[Passage]
▶
3. The loss of para-professionals in schools whose funding will not keep up with the added costs.
A small business may not have any choice but to close, as the actual cost, depending on municipality, may be closer to $20 an hour. Grant monies and government programs do not change quickly to catch up with business climate changes.
An increase in income can cause monumental changes in the benefits that a low-income family receives and wreak havoc on their daily lives. Those advocating for an increased minimum wage should look very carefully at the results of this action.
Why doesn’t someone ask how many jobs authorities are cutting in China instead of news about jobs being cut in the United States. I for one do not buy any products that say made in China.
They want you to buy their product. Cut the jobs in China first.
Reginald H. Greene
Hands off gas tax
I am vehemently opposed to a gasoline sales tax increase. We as a governed free people cannot continue to raise revenues on the backs of the low income citizens of Missouri with more and more regressive sales taxes.
◀
(Stored data entries)
▶
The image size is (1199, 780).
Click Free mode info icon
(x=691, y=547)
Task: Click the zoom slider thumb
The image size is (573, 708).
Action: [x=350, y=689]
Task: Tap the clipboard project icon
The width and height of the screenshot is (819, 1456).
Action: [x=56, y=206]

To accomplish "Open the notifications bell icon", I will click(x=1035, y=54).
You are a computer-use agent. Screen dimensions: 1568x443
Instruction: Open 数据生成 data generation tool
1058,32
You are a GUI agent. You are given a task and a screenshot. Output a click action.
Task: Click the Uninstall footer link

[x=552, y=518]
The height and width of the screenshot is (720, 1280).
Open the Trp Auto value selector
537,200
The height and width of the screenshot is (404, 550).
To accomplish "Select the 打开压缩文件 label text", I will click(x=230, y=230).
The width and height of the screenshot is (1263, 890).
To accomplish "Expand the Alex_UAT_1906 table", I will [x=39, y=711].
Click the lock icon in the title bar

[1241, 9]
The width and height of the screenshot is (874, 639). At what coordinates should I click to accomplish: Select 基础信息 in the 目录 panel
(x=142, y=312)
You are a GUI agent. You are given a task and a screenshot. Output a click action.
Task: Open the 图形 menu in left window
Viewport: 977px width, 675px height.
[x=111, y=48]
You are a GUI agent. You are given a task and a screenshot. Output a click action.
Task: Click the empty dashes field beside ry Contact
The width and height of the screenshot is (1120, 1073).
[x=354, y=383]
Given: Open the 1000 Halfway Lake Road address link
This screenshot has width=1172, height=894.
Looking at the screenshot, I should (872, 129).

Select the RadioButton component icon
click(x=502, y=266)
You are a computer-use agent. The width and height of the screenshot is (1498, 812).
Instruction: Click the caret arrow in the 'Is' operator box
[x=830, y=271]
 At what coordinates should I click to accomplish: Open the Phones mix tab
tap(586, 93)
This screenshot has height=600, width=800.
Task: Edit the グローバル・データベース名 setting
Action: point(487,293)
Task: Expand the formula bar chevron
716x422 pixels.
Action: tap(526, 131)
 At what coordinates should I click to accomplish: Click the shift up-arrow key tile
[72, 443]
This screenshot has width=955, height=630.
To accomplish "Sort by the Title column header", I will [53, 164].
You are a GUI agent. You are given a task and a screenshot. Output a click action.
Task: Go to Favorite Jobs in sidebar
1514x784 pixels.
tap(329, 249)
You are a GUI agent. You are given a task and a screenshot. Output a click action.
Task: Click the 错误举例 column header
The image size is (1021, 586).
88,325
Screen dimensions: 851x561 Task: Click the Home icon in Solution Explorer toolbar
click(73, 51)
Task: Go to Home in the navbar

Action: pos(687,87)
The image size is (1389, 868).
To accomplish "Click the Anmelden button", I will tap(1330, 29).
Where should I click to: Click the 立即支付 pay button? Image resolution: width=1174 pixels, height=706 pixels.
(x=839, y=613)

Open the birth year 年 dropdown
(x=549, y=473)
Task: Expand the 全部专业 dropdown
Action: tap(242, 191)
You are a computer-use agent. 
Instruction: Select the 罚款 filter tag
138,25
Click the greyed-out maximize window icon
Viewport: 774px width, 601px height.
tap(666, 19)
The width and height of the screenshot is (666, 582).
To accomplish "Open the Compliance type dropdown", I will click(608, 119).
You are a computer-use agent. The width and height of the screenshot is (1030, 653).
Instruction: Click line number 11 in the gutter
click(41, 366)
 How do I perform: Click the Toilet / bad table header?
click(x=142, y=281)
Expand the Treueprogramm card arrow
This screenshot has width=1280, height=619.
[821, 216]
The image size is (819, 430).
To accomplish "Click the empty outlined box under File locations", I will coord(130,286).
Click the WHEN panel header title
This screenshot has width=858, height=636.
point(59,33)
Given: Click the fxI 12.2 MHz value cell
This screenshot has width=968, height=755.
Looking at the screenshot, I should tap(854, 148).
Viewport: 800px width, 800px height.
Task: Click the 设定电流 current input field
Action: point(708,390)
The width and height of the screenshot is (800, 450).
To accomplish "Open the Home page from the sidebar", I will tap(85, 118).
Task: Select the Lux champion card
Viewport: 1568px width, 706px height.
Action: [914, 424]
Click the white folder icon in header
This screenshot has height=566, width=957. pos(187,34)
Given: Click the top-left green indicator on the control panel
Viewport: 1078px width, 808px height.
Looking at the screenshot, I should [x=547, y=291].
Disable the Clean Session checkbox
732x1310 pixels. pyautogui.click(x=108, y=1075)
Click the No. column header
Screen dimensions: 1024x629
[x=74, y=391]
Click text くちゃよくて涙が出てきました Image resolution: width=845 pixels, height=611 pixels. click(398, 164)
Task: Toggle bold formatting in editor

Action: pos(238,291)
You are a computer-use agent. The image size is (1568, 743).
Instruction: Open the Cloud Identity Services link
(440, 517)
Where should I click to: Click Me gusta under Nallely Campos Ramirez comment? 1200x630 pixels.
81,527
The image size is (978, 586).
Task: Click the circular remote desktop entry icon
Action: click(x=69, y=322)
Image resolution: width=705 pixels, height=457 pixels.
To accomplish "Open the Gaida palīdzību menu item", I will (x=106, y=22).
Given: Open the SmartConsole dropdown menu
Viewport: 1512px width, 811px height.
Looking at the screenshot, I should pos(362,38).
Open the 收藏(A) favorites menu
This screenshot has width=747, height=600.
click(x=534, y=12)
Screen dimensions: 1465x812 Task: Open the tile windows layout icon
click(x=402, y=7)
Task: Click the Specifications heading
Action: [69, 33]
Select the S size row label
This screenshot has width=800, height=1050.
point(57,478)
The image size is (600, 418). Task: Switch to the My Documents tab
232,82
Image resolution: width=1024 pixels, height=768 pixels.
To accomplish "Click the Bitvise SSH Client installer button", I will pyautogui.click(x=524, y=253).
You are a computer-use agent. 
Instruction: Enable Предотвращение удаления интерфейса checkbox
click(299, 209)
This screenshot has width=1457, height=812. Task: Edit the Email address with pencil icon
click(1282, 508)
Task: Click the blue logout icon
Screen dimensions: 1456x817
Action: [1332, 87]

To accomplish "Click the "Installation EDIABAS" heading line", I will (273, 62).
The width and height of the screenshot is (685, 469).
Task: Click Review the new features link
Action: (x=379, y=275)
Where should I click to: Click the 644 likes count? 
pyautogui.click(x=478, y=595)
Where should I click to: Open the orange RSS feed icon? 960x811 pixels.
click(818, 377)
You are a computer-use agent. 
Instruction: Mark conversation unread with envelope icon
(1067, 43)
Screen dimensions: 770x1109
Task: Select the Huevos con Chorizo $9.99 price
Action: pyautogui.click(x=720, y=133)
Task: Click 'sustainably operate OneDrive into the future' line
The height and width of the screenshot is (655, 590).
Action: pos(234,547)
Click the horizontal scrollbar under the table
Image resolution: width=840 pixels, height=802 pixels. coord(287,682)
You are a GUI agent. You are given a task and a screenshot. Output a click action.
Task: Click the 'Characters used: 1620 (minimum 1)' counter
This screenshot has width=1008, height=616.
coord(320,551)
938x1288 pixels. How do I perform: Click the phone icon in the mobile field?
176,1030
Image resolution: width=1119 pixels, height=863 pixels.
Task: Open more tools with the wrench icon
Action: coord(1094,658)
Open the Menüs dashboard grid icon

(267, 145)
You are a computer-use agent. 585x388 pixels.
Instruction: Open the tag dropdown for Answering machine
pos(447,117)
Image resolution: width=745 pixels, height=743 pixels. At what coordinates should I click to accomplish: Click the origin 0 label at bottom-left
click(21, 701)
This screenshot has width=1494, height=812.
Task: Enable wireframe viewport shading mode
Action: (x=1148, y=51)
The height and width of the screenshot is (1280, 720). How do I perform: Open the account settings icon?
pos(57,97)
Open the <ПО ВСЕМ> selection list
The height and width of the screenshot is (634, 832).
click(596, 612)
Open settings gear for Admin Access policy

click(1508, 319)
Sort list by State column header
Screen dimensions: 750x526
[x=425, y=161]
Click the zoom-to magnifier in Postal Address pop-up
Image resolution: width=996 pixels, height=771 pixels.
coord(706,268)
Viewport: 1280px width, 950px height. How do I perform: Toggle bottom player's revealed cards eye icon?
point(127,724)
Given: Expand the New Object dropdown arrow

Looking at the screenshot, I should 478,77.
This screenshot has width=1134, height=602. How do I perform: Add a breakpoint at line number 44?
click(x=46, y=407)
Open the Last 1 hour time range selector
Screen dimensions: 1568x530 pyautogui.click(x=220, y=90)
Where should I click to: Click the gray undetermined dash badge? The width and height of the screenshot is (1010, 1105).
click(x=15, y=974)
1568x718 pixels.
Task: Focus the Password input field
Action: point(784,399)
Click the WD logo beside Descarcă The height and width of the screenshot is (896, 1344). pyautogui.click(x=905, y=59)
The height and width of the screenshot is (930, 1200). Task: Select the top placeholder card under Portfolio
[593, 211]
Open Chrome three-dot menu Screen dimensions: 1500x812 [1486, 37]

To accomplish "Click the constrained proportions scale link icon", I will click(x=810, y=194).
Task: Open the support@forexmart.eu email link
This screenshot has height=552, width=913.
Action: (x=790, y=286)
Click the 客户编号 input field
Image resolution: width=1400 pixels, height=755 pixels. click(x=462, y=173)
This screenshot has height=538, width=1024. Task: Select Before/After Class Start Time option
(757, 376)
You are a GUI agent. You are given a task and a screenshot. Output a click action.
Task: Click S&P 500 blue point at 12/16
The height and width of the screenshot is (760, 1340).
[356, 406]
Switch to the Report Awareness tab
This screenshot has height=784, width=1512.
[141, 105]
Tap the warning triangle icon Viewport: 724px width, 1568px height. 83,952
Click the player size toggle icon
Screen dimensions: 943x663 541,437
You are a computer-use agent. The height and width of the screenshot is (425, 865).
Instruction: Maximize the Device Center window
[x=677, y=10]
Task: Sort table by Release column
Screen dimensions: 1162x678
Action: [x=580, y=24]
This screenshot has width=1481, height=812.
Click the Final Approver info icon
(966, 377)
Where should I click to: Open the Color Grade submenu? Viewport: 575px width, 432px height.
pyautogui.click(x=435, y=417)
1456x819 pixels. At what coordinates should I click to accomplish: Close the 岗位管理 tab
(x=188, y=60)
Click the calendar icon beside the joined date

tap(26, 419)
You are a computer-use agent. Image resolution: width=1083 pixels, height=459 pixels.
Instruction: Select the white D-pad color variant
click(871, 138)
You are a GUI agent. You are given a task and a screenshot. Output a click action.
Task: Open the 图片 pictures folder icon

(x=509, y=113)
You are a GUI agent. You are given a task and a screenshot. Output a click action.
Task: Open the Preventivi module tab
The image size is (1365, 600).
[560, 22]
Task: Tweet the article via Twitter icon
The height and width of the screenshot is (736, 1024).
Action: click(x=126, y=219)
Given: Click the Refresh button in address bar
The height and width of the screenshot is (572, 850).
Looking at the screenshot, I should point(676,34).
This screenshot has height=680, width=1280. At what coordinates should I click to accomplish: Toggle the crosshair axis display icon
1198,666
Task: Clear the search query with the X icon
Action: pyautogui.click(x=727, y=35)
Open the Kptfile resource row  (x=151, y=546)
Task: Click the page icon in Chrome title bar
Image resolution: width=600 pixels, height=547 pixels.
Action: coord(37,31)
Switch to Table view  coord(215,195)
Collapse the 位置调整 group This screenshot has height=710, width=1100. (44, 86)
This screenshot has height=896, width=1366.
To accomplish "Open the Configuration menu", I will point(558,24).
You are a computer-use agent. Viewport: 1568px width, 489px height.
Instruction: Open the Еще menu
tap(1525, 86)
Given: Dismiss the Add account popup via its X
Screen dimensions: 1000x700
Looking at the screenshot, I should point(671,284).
◀
[What the exercise asks]
Return the full passage on wages, jobs and the gas tax word for word.

[Task result]
3. The loss of para-professionals in schools whose funding will not keep up with the added costs.
A small business may not have any choice but to close, as the actual cost, depending on municipality, may be closer to $20 an hour. Grant monies and government programs do not change quickly to catch up with business climate changes.
An increase in income can cause monumental changes in the benefits that a low-income family receives and wreak havoc on their daily lives. Those advocating for an increased minimum wage should look very carefully at the results of this action.
Why doesn’t someone ask how many jobs authorities are cutting in China instead of news about jobs being cut in the United States. I for one do not buy any products that say made in China.
They want you to buy their product. Cut the jobs in China first.
Reginald H. Greene
Hands off gas tax
I am vehemently opposed to a gasoline sales tax increase. We as a governed free people cannot continue to raise revenues on the backs of the low income citizens of Missouri with more and more regressive sales taxes.